● **Direction A**: In the Crustdata job search documentation, which header must every request include?
● **Direction B**: From the Crustdata job search documentation, return the stretch from "Use this when" through "see Search reference." word for word.
● **Direction C**: Write the next part of the Crustdata job search documentation, starting after its last sentence.

## Begin Document passage

Query the indexed Crustdata job dataset with structured filters, cursor-based pagination, sorting, field selection, and aggregations.
Use this when you need to find, segment, or count job listings across
the full Crustdata job dataset — for hiring-trend analysis, building target
account lists from recent hiring activity, monitoring specific roles, or
powering a dashboard.This page walks you through the basics: the job record mental model, your
first search, the response shape, and choosing a search pattern, then folds
in worked example recipes you can copy, paste, and adapt. For filter grammar,
operators, and the full field catalog, see Search reference.
metadata.date_added is the job-posted date: the date the listing was
added on the source portal. Every query in this page that filters on
metadata.date_added is asking about job-posted time, not Crustdata
indexing time. Treat this endpoint as a query interface over Crustdata’s
indexed dataset, not as a direct poll of an employer-managed listings feed.
POST https://api.crustdata.com/job/search
Replace YOUR_API_KEY in each example with your actual API key. All
requests require the x-api-version: 2025-11-01 header.
Every job listing returned by Search Jobs is a single Job object with five
top-level groups:
crustdata_job_id and job_details — The stable job id plus the
posting’s own metadata: title, category, URL, workplace type, and number
of openings.
company — The hiring company’s firmographics at index time: basic
info, headcount, followers, revenue, funding, locations, and competitors.
No extra /company/enrich call required.
location — The job’s advertised location (city, state, country, raw
string), not the company HQ.
content — Full job description text. Use the (.) filter operator
on content.description to keyword-hunt.
metadata — Job timing metadata: date_added for the date the
listing was posted (added on the source portal) and date_updated for
the most recent refresh. These are your primary sort and filter fields
for recent windows.

## End Document passage
## Begin Provided data

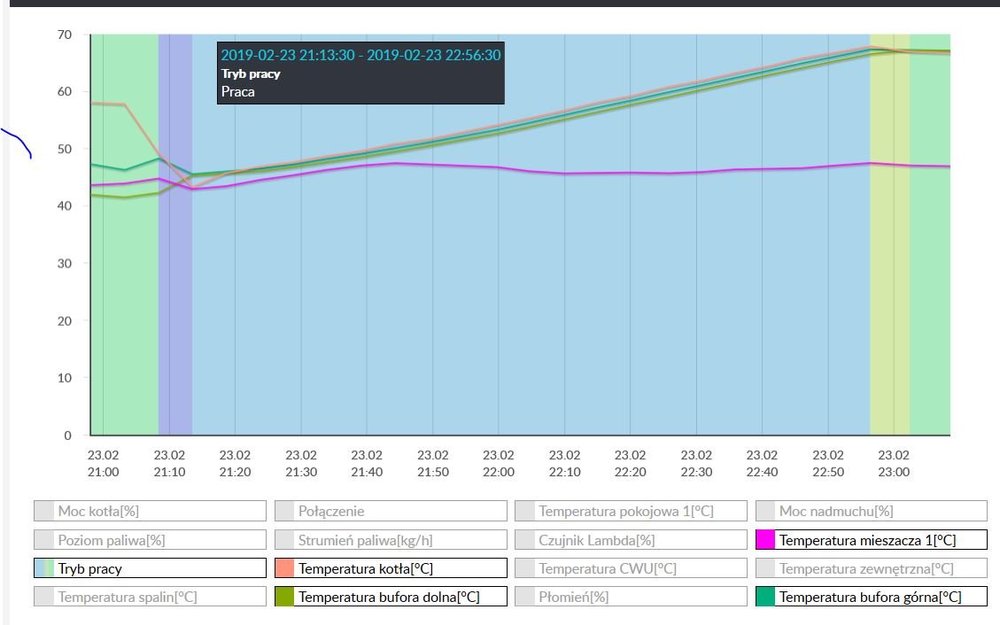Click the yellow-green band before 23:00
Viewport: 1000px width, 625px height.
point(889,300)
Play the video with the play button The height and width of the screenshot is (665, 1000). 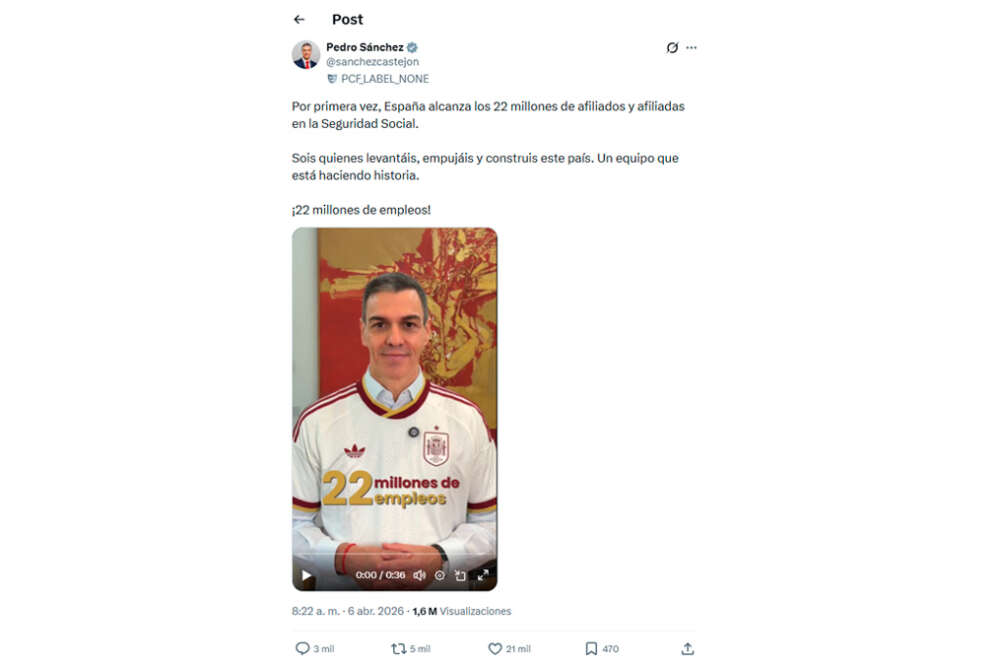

## End Provided data

● **Task response A**: Every request must include the x-api-version: 2025-11-01 header.

● **Task response B**:
Use this when you need to find, segment, or count job listings across
the full Crustdata job dataset — for hiring-trend analysis, building target
account lists from recent hiring activity, monitoring specific roles, or
powering a dashboard.This page walks you through the basics: the job record mental model, your
first search, the response shape, and choosing a search pattern, then folds
in worked example recipes you can copy, paste, and adapt. For filter grammar,
operators, and the full field catalog, see Search reference.

● **Task response C**:
Jobs ID cheat sheet. The Jobs APIs use three id concepts — keep them straight:
crustdata_job_id — the Crustdata job identifier. Returned on every Job. Use it as your dedupe key.
company.basic_info.crustdata_company_id — the Crustdata company identifier returned on every Job.
company.basic_info.company_id (filter alias) — the dot-path used in filters and aggregations.column for indexed Search Jobs. It points to the same integer as company.basic_info.crustdata_company_id. This alias is not sortable; for deterministic pagination, sort on metadata.date_added instead.
When you group_by on company.basic_info.company_id, each bucket also returns metadata.company_name, metadata.company_website_domain, and metadata.linkedin_id for labeling.
=, !=, <, =<, >, =>, in, not_in, (.), [.]. See Filter operators.
limit bounds and default
Minimum 0, maximum 1000, default 20. Set limit: 0 when you only want aggregations.
Error status codes
400, 401, 500.
Indexed-field allowlist
Only indexed fields can appear in filters, sorts, or aggregations.field. See Reference for the detailed catalog, or Common indexed fields for the most-used subset.
Matching job listings for the current page. Empty array [] when limit is 0 or when an aggregation-only query is made.
next_cursor
string or null
Opaque cursor to fetch the next page. null when there are no more pages.
total_count
integer or null
Total number of jobs matching the filter across all pages. Can be null for very broad queries where computing an exact total would be prohibitively expensive — never assume it is populated.
aggregations
array
Aggregation results, present only when the request included an aggregations array.
Find the most recent Software Engineer listings at Stripe (filtered via the
company.basic_info.company_id alias, which maps to crustdata_company_id = 631394).
Always send fields. The full Job schema is large (firmographics +
location + description + metadata). Fetching only the dot-paths you need
keeps responses small, fast, and predictable.
Use Search Jobs. You can slice millions of indexed job listings by
company, title, category, location, date, or any other indexed field — and
roll up results with count or group_by aggregations. Pair it with
cursor-based pagination to walk through large result sets.
Call POST /company/identify first to resolve
the domain, name, or profile URL into a crustdata_company_id, then use
that id in your Jobs Search filters.
Use Autocomplete to discover valid
values for a field — start typing a title, category, or company name and get
back matching values you can drop straight into a Search Jobs filter.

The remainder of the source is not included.